(Nairobi) Ezekiel Odero, un des plus influents pasteurs protestants du Kenya, a comparu vendredi devant un tribunal, soupçonné d’être lié au « massacre de Shakahola », affaire portant sur la découverte de plus d’une centaine de corps dans une forêt du sud-est du pays.

Le chef du Centre de prière et Église de la Nouvelle Vie (New Life Prayer Centre and Church) a été arrêté jeudi. Le parquet a demandé son maintien en détention pour 30 jours supplémentaires pour permettre l’avancée des investigations.

Selon un document judiciaire consulté vendredi par l’AFP, le célèbre télévangéliste est visé par des enquêtes pour « meurtre », « aide au suicide », « enlèvement », « radicalisation », « crimes contre l’humanité », « cruauté envers des enfants », « fraude et blanchiment d’argent », entre autres.

Cette arrestation fait suite à l’emprisonnement d’un autre pasteur, Paul Mackenzie Nthenge, accusé d’avoir poussé ses adeptes à jeûner jusqu’à la mort « pour rencontrer Jésus ».

Plus d’une trentaine de fosses communes ont jusqu’à présent été découvertes dans la forêt de Shakahola, à environ 80 kilomètres de la ville côtière de Malindi où était basé Ezekiel Odero.
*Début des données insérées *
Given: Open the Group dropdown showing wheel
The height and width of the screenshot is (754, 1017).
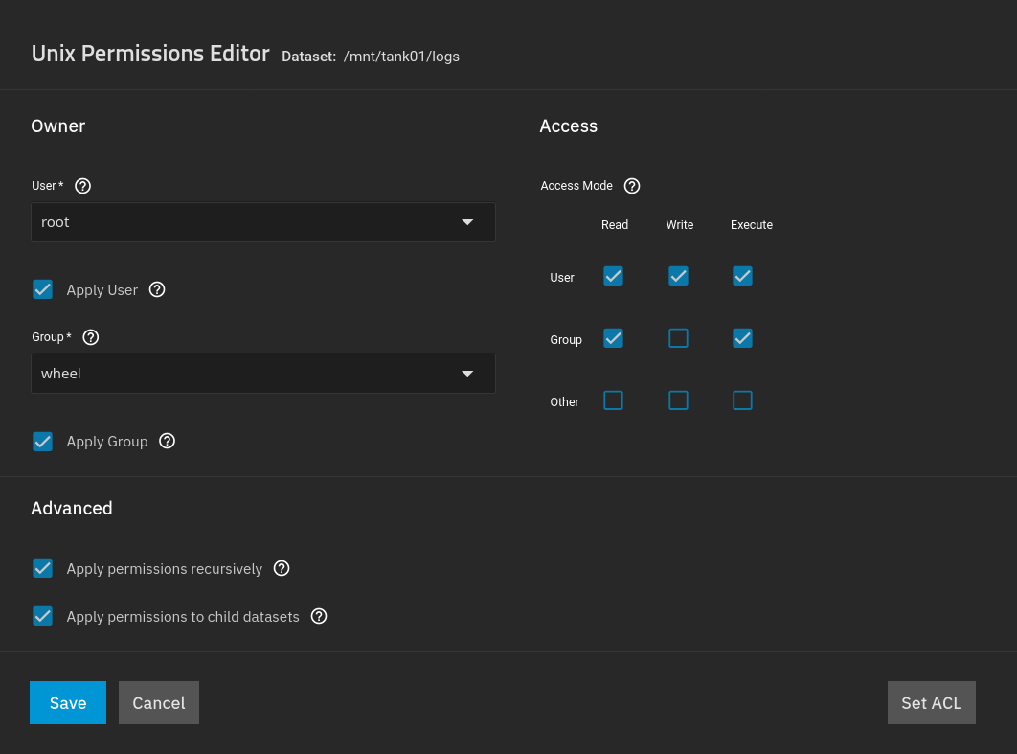Looking at the screenshot, I should [x=263, y=373].
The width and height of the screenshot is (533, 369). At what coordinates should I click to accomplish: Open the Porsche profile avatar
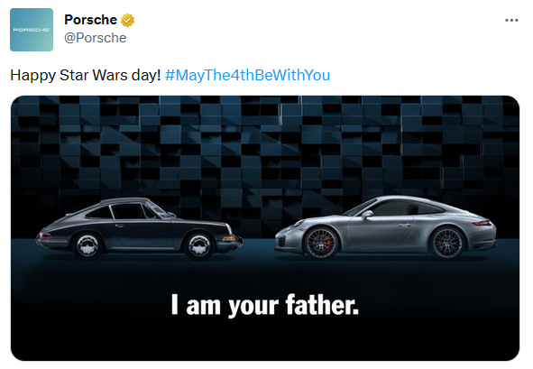[x=32, y=30]
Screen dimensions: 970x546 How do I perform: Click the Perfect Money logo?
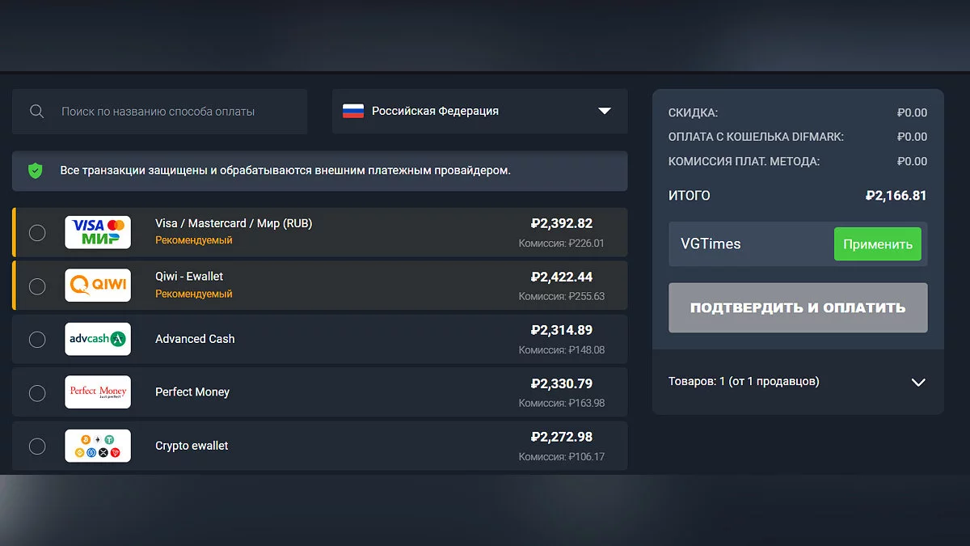coord(98,392)
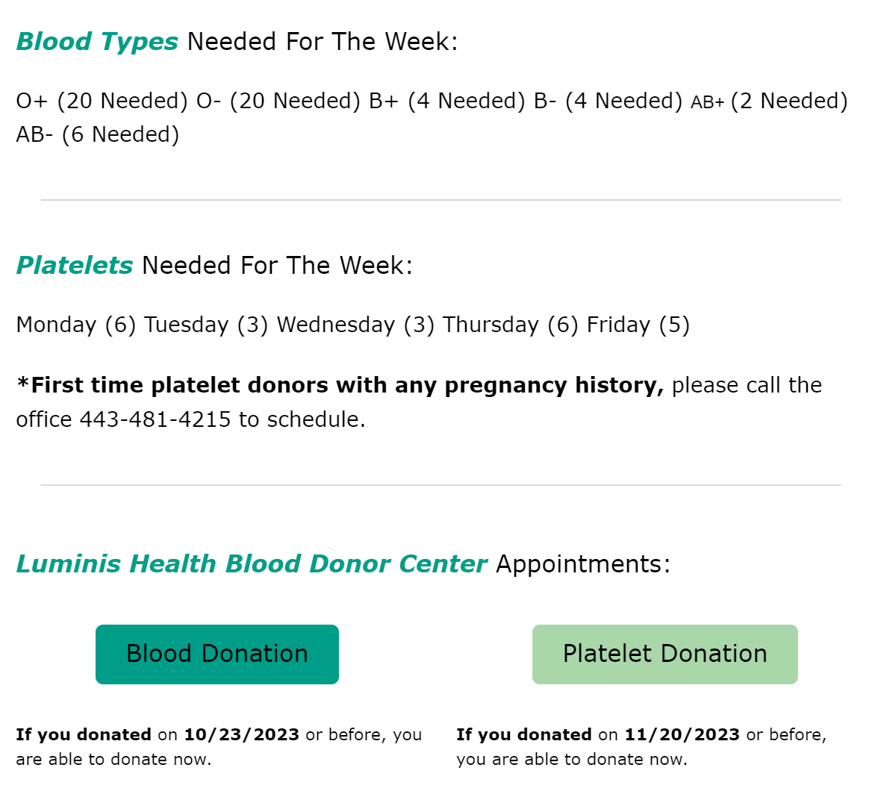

Les opérations de recherche ont été suspendues vendredi en raison du mauvais temps.

PHOTO MAARUFU MOHAMED, ASSOCIATED PRESS

Le pasteur Ezekiel Odero escorté par un policier à Mombasa

Selon un bilan toujours provisoire, au moins 109 personnes ont trouvé la mort dans ce « massacre ». Mais toutes pourraient ne pas être des membres de l’Église Internationale de Bonne Nouvelle du pasteur Mackenzie.

« Informations crédibles »

« Il existe des informations crédibles reliant les corps exhumés […] à Shakahola » avec « plusieurs adeptes innocents et vulnérables [de l’église d’Odero] qui auraient trouvé la mort », affirme le parquet de Mombasa dans le document consulté par l’AFP. « La police a établi que plusieurs assassinats ont bien eu lieu dans l’enceinte du ministère de la Vie Nouvelle » dans la localité de Mavueni, non loin de Malindi.

Les enquêteurs veulent aussi vérifier des renseignements selon lesquels « après la mort des fidèles innocents et vulnérables [d’Odero], leurs corps ont été conservés dans une morgue privée […] avant d’être transportés et enterrés dans la forêt de Shakahola ».

Ancien pêcheur devenu « pasteur » il y a une quinzaine d’années, Ezekiel Odero est connu à travers le Kenya.

Sa chaîne YouTube compte un demi-million d’abonnés et il attirait les foules dans son église de Mavueni, qui peut accueillir jusqu’à 40 000 personnes.

L’épouse du vice-président Rigathi Gachagua était même apparue à ses côtés en décembre lors d’une de ses « croisades » (rassemblement géant) au stade Kasarani de la capitale Nairobi, le plus grand du pays (60 000 places).

Remaniement

Cette arrestation pourrait élargir l’enquête sur « le massacre de Shakahola » qui secoue le Kenya depuis une semaine, suscitant horreur, incompréhension et critiques envers les autorités.

PHOTO YASUYOSHI CHIBA, AGENCE FRANCE-PRESSE

Vue sur une fosse commune dans la forêt de Shakahola

Dès lundi, le président William Ruto a promis des mesures contre ceux « qui veulent utiliser la religion pour promouvoir des idéologies louches et inacceptables », comparant Paul Mackenzie à un « terroriste ».

En visite dans la forêt de Shakahola pour la deuxième fois en moins d’une semaine, le ministre de l’Intérieur Kithure Kindiki a annoncé vendredi un vaste remaniement au sein des services de sécurité de la région avec le transfert des principaux responsables, sans plus de détail.

L’Autorité kényane de la communication a, elle, suspendu deux chaînes de télévision associées à Ezekiel Odero et Paul Mackenzie Nthenge pour avoir diffusé un « contenu inapproprié », notamment de l’exorcisme.

Les autorités sont sous le feu des critiques depuis la révélation du « massacre ».

Paul Mackenzie Nthenge avait en effet été arrêté en 2017, accusé de « radicalisation » parce qu’il prônait de ne pas scolariser les enfants, puis à nouveau en mars dernier, après la mort de deux enfants affamés par leurs parents liés à la secte.

Il avait été à chaque fois remis en liberté. En prison après s’être rendu à la police le 14 avril, il doit comparaître devant un tribunal le 2 mai.